What's going on?
Chinese electronics giant Xiaomi reported its first quarterly drop in revenue on record on Thursday.
What does this mean?
The entire smartphone industry is already being pummeled by a lethal mix of shortages, European war, and dwindling consumer confidence. But China’s smartphone makers have had another challenge to contend with in the form of Covid lockdowns, which have reduced both production and demand to rubble. That led Xiaomi to ship 18% fewer smartphones last quarter than the same time in 2021, and its sales to fall around 5%. Not ideal, given that it’s now lost even more ground to market leaders Samsung and Apple. And even if lockdowns do ease up, analysts think higher costs could leave the company struggling to get profitability anywhere near last year’s lofty heights. Investors said thanks, but no thanks: they sent its stock down 5%
Why should I care?
The bigger picture: Xiaomi needs a breath of fresh air.
Xiaomi’s smartphone business makes up around 60% of its total sales, so it follows that this slowdown has it looking to other segments to pick up the slack. It’s been putting more emphasis on smart TVs, tablets, and laptops, which have long been staples on its shelves. But it’s also trying to boost sales of its digitally connected devices: think doorbells and obnoxiously expensive air conditioners.
Zooming out: Does Xiaomi dream of electric vehicles?

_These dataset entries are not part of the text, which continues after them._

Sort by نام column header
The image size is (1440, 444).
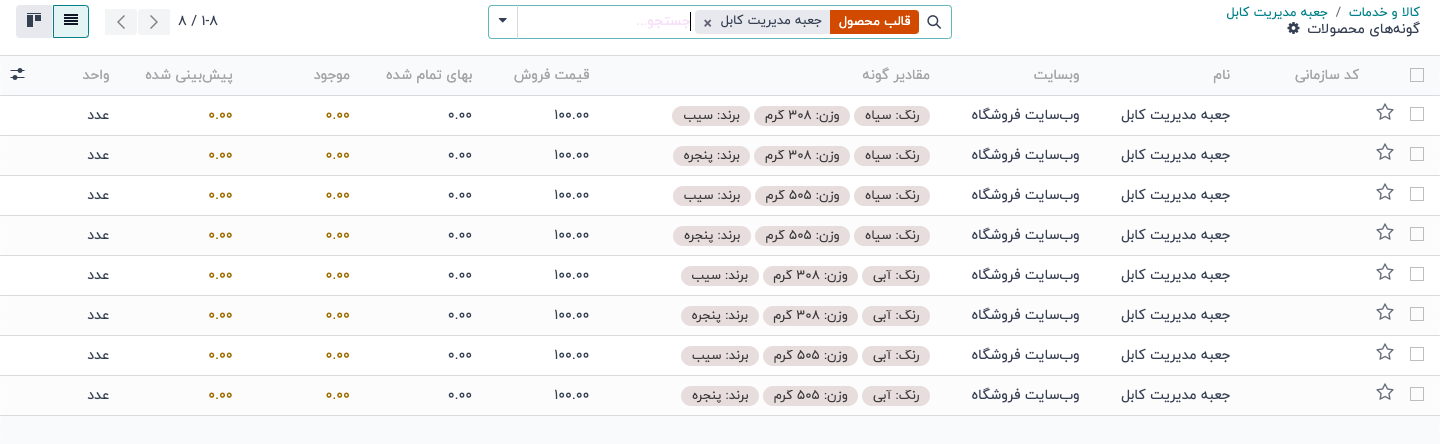tap(1220, 76)
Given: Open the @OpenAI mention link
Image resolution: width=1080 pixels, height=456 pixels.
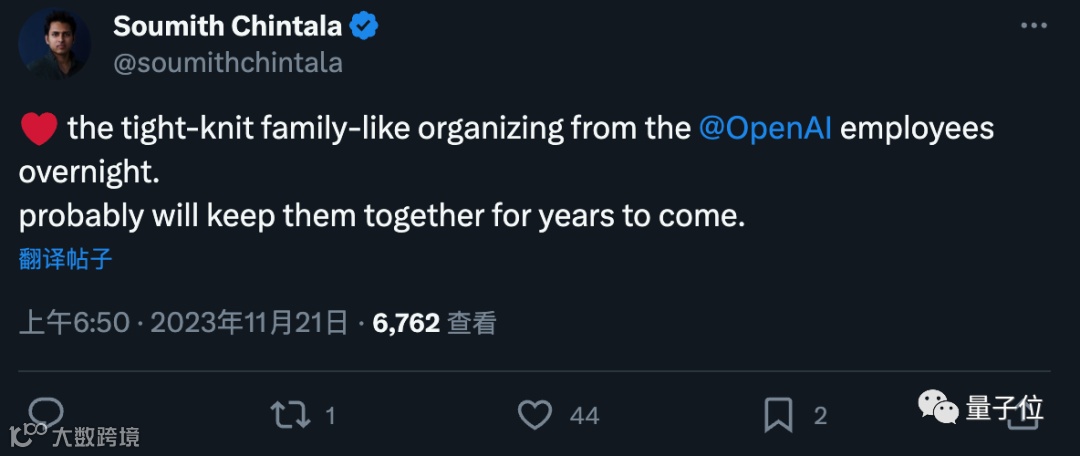Looking at the screenshot, I should 765,129.
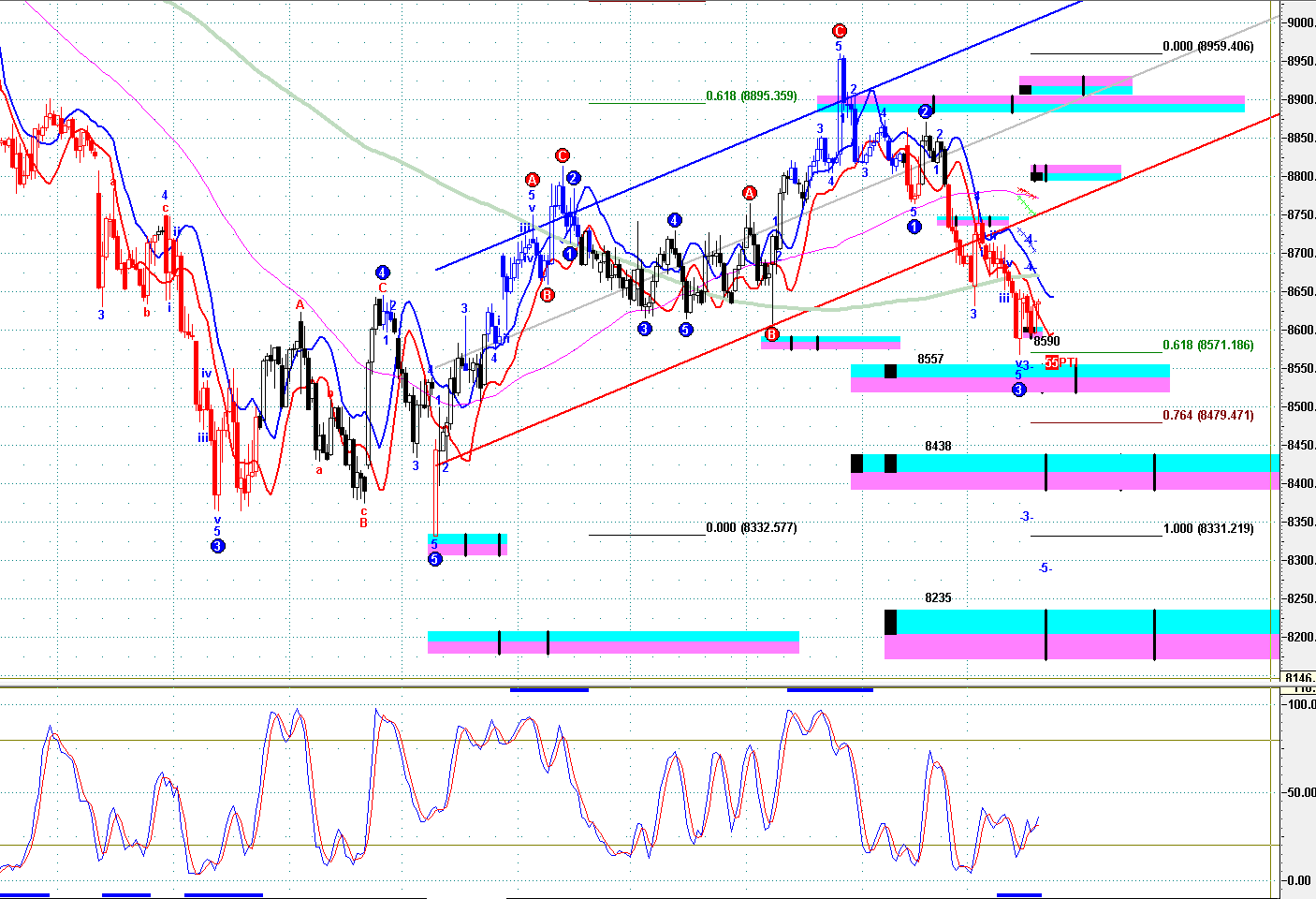This screenshot has height=899, width=1316.
Task: Click the black square left of the 8235 label
Action: click(x=890, y=622)
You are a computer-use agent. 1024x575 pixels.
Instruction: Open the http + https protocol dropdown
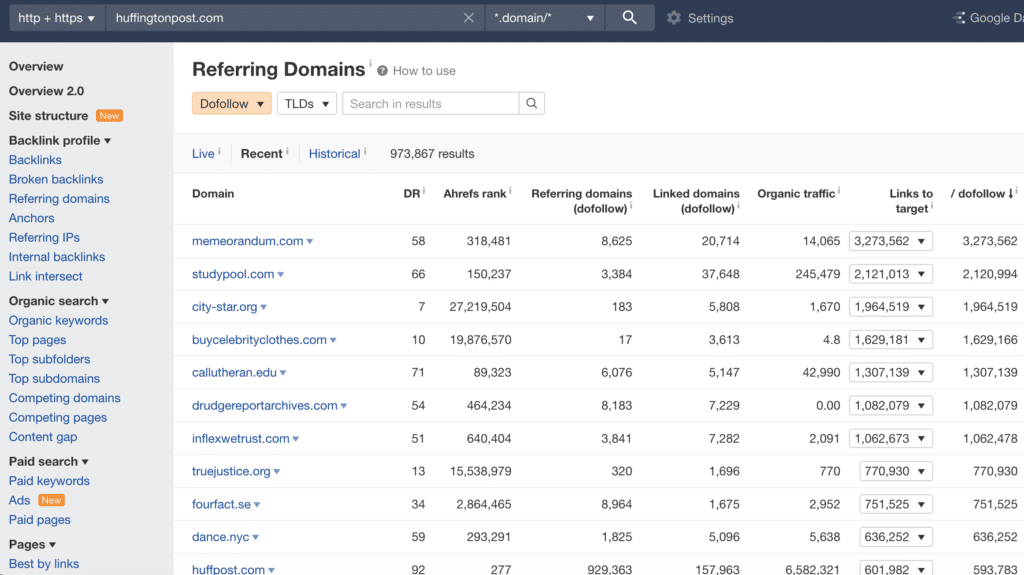tap(56, 18)
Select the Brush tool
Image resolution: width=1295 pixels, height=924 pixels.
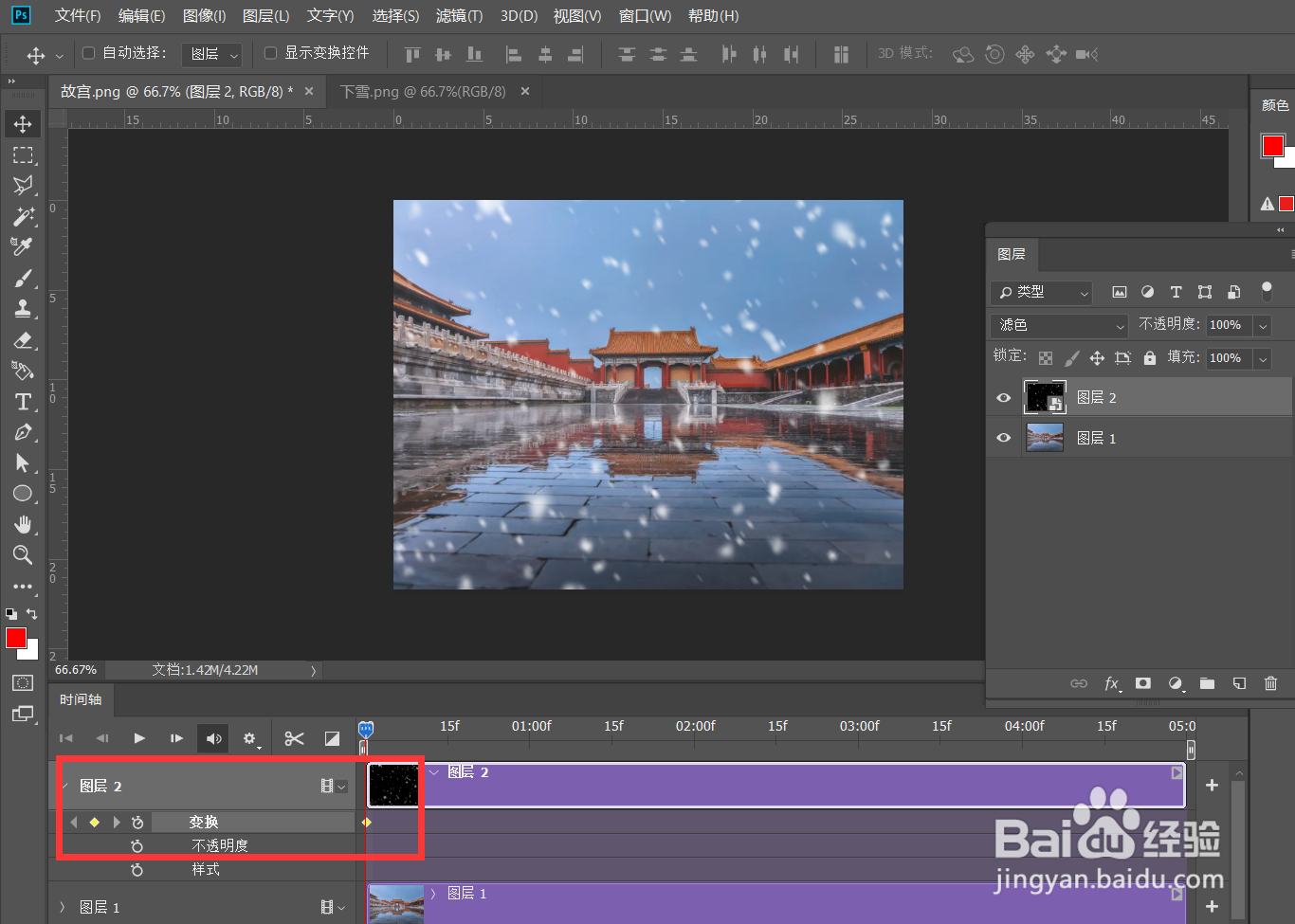click(23, 278)
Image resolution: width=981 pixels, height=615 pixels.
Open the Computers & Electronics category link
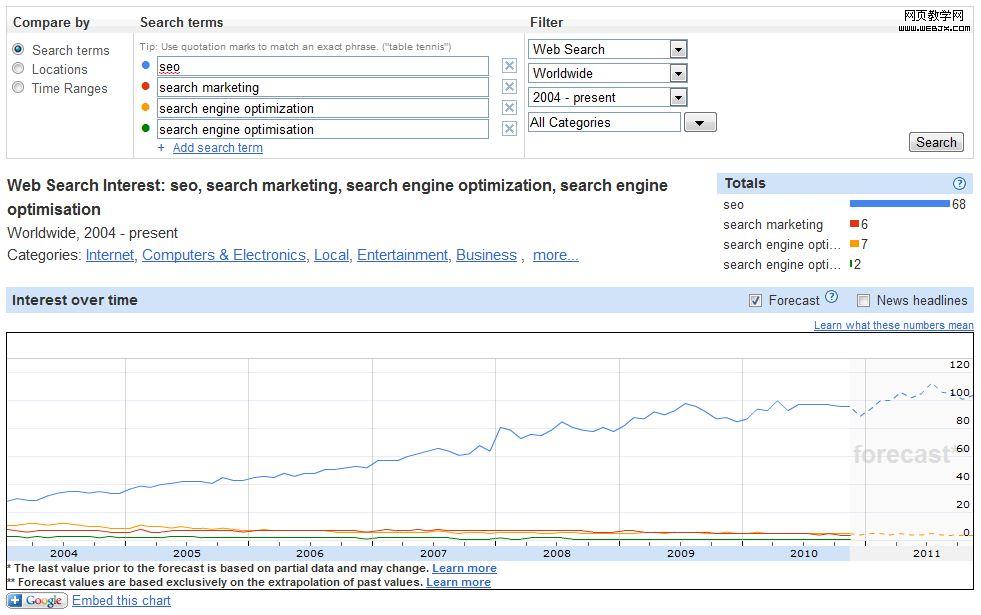pyautogui.click(x=224, y=255)
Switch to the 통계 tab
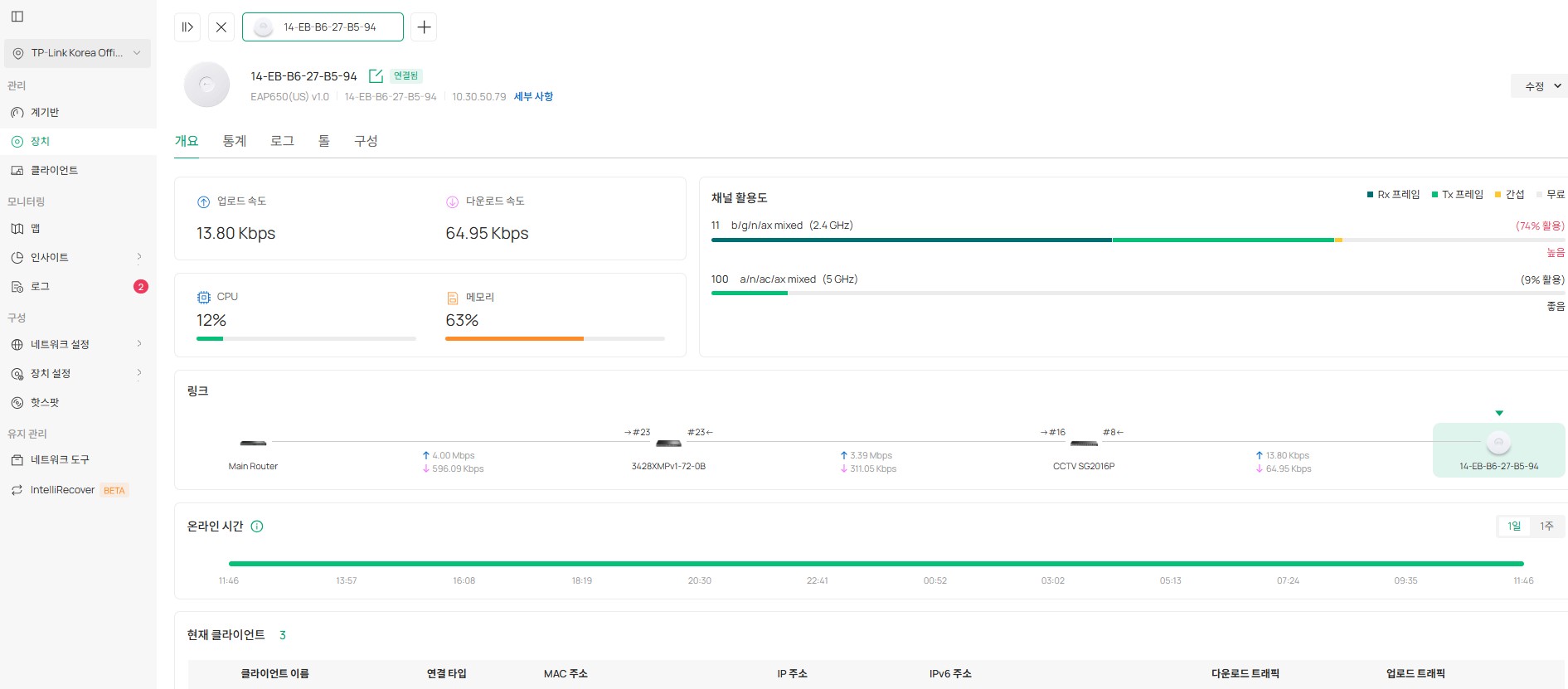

Xiaomi has irons in the EV fire too: the company committed last year to investing $10 billion in the space, and announced plans to launch its first vehicle by 2024. If that happens, Xiaomi will be going head to head with established carmakers like Hyundai. That’s no mean feat: the carmaker said this week that it’ll be spending nearly $17 billion to boost production in South Korea, taking it from 350,000 EVs a year to 1.4 million by 2030 (tweet this).